There are a couple of things about your addon manifest.json that the MDN site won't tell you directly. The first is that if you want to make your addon into an unsigned XPI and load it permanently into your developer or nightly Firefox, it must have an id attribute (see the example here and the discussion here). The second is that the matches globs for what websites your content scripts are loaded into cannot be used to match something like 'any website with .google. in it'; they're very limited. I assume that this restriction is there because matches feeds into the permissions dialog for your addon.

(It's possible to have Firefox further filter what sites your content scripts will load into, see here, but the design of the whole system insures that your content scripts can only be loaded into fewer websites than the user approved permissions for, not more.
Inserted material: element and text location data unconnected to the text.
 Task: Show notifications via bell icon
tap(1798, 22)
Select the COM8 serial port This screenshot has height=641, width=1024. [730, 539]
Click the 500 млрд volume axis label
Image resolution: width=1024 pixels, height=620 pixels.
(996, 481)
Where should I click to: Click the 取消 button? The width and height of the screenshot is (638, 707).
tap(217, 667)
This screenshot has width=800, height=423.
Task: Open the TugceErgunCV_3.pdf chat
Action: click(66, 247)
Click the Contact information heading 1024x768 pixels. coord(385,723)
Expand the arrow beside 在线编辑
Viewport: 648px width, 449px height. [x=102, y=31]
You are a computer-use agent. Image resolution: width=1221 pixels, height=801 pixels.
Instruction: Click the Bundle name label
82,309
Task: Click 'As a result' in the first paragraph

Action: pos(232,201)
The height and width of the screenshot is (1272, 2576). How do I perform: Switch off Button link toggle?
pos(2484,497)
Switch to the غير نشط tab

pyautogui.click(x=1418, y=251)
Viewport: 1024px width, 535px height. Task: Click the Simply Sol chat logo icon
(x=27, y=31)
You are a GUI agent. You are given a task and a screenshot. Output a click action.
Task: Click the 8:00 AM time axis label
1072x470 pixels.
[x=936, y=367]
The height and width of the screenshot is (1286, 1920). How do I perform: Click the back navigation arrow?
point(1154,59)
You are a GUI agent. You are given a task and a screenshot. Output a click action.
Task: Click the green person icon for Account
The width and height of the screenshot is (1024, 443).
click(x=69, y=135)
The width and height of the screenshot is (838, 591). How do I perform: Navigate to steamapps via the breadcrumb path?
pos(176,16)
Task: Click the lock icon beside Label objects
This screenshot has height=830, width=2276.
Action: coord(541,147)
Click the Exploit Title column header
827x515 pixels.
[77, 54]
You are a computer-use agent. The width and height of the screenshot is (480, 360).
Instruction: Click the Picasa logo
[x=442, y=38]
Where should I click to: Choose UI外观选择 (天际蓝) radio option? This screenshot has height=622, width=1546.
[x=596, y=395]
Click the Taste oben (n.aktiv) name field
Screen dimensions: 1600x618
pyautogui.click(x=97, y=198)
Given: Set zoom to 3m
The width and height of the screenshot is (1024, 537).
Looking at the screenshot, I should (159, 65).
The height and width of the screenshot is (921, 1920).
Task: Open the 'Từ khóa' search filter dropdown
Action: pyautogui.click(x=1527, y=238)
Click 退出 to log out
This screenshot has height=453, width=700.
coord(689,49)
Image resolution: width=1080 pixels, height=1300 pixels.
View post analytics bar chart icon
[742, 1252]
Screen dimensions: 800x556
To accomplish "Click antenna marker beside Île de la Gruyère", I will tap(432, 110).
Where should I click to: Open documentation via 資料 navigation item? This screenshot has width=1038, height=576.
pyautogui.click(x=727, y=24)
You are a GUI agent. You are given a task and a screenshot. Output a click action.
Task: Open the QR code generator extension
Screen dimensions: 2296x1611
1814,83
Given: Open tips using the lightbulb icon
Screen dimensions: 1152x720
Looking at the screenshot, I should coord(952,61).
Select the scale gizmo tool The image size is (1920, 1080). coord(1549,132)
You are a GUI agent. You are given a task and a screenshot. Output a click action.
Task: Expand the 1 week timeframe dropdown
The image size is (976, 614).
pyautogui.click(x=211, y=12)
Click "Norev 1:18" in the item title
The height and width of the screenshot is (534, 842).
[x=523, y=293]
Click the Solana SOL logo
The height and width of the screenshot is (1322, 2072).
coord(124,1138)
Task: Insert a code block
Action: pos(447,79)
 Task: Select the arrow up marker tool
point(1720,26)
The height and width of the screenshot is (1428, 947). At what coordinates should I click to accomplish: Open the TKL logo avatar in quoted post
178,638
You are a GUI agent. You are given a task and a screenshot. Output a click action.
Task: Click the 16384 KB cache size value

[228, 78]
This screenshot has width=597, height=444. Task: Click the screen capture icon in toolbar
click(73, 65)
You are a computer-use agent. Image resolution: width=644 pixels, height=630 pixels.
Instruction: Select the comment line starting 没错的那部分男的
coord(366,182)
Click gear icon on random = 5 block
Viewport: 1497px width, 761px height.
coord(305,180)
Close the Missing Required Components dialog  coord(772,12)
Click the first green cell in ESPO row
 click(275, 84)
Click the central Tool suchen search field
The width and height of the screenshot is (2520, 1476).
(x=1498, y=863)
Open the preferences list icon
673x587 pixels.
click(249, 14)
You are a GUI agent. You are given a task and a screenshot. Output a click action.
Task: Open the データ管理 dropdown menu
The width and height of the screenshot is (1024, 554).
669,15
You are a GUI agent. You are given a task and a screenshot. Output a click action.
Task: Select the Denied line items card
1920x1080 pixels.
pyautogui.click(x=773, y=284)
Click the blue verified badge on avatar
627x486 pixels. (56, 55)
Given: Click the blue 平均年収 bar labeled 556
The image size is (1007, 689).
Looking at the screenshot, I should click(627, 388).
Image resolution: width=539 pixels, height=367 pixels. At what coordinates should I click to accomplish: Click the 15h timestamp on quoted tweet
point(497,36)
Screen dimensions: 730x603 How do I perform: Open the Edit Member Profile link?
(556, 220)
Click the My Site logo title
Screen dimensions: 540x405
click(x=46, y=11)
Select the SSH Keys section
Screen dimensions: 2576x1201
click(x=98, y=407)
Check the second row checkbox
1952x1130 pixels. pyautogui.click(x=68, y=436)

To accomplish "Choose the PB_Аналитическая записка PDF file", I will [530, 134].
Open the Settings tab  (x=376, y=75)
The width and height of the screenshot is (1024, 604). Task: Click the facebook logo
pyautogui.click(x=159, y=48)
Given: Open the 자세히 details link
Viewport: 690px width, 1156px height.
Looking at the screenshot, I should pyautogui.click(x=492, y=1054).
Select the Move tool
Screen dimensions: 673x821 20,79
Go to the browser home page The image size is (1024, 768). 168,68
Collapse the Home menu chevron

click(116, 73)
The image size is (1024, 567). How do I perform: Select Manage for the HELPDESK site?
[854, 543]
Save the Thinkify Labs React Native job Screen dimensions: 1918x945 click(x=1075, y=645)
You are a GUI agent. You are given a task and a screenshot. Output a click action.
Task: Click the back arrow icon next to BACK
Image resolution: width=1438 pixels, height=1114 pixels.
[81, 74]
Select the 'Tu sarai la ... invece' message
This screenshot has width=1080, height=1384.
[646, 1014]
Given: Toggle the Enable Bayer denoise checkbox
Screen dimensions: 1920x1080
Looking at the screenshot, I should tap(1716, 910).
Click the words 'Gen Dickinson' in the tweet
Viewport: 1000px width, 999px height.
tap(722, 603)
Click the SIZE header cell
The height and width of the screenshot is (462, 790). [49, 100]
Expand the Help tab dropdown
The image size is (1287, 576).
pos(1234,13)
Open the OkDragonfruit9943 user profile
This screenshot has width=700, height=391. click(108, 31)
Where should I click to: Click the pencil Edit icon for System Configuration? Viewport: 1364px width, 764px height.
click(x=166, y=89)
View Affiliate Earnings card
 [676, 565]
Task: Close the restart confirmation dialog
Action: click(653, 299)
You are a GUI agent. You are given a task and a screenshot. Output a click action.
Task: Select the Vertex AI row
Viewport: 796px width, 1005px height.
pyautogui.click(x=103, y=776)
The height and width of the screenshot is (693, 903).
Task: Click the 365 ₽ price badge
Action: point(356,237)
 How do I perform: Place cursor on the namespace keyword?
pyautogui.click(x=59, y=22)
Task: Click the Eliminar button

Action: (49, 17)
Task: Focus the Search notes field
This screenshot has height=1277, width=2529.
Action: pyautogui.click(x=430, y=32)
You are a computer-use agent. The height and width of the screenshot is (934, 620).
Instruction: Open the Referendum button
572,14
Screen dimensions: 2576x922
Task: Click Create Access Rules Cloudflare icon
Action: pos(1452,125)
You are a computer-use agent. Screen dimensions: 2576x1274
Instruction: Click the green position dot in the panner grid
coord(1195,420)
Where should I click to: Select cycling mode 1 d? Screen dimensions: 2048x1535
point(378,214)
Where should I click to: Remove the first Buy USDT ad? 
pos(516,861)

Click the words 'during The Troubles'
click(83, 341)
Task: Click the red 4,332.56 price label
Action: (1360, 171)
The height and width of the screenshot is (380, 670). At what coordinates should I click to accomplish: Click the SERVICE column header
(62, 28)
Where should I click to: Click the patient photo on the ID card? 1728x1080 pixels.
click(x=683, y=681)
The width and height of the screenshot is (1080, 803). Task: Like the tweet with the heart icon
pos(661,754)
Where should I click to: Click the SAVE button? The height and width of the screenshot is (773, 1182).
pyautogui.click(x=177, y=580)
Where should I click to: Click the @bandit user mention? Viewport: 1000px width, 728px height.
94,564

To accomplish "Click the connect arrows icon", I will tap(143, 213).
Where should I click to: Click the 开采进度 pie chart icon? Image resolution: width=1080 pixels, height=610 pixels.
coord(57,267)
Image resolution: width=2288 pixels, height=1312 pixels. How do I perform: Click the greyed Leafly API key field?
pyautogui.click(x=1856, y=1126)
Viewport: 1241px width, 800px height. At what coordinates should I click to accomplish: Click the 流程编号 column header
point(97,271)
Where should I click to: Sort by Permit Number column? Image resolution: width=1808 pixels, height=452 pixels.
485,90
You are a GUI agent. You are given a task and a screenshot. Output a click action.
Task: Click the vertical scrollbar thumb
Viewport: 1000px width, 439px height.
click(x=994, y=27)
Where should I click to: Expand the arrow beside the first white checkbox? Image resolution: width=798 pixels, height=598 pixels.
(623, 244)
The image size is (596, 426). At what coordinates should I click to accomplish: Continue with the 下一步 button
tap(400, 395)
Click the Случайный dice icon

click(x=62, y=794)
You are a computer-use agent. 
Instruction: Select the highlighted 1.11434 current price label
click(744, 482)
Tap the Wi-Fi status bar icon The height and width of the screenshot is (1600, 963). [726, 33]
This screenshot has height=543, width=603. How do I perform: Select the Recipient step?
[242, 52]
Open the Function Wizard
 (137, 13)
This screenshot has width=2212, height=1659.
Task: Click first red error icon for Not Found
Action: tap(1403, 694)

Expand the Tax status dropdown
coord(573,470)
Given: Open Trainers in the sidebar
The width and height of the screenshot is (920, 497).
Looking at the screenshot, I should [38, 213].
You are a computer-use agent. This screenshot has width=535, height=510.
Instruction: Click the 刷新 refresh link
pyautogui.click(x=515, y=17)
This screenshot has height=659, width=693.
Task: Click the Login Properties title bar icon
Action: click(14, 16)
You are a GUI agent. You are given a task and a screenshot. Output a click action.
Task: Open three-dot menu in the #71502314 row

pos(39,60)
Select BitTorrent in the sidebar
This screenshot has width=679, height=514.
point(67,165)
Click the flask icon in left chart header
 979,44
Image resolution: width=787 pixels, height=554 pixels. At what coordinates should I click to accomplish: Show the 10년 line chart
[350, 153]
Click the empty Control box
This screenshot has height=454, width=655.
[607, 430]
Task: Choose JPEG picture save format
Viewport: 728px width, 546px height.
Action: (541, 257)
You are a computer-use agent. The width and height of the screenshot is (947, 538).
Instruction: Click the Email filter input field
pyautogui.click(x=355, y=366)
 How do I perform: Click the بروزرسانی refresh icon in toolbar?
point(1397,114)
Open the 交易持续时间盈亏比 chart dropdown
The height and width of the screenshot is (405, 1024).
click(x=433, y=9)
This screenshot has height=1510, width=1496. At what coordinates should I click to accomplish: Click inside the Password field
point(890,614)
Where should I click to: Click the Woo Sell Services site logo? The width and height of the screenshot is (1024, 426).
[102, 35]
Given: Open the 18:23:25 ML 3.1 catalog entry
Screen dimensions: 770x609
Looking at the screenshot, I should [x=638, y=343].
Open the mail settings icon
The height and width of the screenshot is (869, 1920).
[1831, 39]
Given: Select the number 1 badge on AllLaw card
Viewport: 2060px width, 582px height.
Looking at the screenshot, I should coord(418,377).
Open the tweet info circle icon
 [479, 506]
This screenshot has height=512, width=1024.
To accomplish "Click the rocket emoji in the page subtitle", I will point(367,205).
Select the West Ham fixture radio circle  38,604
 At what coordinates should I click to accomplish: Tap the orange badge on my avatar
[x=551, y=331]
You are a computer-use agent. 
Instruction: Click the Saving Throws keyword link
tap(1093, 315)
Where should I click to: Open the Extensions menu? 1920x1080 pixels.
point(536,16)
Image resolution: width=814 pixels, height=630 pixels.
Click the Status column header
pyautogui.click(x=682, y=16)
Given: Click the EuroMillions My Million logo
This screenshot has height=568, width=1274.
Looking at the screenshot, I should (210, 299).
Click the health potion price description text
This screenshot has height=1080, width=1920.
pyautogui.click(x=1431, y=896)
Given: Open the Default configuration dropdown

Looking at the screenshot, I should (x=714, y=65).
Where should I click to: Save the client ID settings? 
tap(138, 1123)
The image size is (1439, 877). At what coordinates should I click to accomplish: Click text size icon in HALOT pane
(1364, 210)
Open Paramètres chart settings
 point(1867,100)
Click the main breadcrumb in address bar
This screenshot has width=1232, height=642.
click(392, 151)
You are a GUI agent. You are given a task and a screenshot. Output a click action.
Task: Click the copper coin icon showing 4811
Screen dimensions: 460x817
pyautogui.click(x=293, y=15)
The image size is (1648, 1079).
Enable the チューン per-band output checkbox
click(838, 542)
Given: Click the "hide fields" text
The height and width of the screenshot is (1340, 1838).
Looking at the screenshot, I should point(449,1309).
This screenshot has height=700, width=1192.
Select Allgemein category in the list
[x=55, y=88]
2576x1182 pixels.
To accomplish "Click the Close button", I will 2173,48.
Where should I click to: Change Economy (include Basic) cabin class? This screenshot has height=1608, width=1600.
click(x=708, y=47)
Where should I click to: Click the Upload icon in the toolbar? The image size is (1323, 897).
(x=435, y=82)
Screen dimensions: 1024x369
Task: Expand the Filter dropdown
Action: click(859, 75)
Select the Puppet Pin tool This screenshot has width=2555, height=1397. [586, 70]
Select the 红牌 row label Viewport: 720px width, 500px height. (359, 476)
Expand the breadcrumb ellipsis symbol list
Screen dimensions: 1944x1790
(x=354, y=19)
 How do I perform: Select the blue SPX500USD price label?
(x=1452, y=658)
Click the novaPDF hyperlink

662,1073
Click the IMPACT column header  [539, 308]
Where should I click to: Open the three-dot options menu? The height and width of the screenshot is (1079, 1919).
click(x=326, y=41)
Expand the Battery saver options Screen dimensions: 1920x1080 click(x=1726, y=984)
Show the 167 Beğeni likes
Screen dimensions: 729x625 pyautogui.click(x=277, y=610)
If you need to do fancy matching, or even just *.google.*, you'll probably have to ask for permission for all websites.)

This limitation is part of the reason why gsearch-urlfix currently only acts on www.google.com and www.google.ca; those are the two that I need and going further is just annoying enough that I haven't bothered (partly because I want to actually limit it to Google's sites, not have it trigger on anyone who happens to have 'google' as part of their website name). Pull requests are welcome to improve this.

I initially wasn't planning to submitting this to AMO to be officially signed so it can be installed in normal Firefox versions; among other things, doing so feels scary and probably calls for a bunch of cleanup work and polish. I may change my mind about that, if only so I can load it into standard OS-supplied versions of Firefox that I wind up using. Also, I confess that it would be nice to not have my own Firefox nag at me about the addon being unsigned, and the documentation makes the process sound not too annoying.

(This is not an addon that I imagine there's much of an audience for, but perhaps I'm wrong.)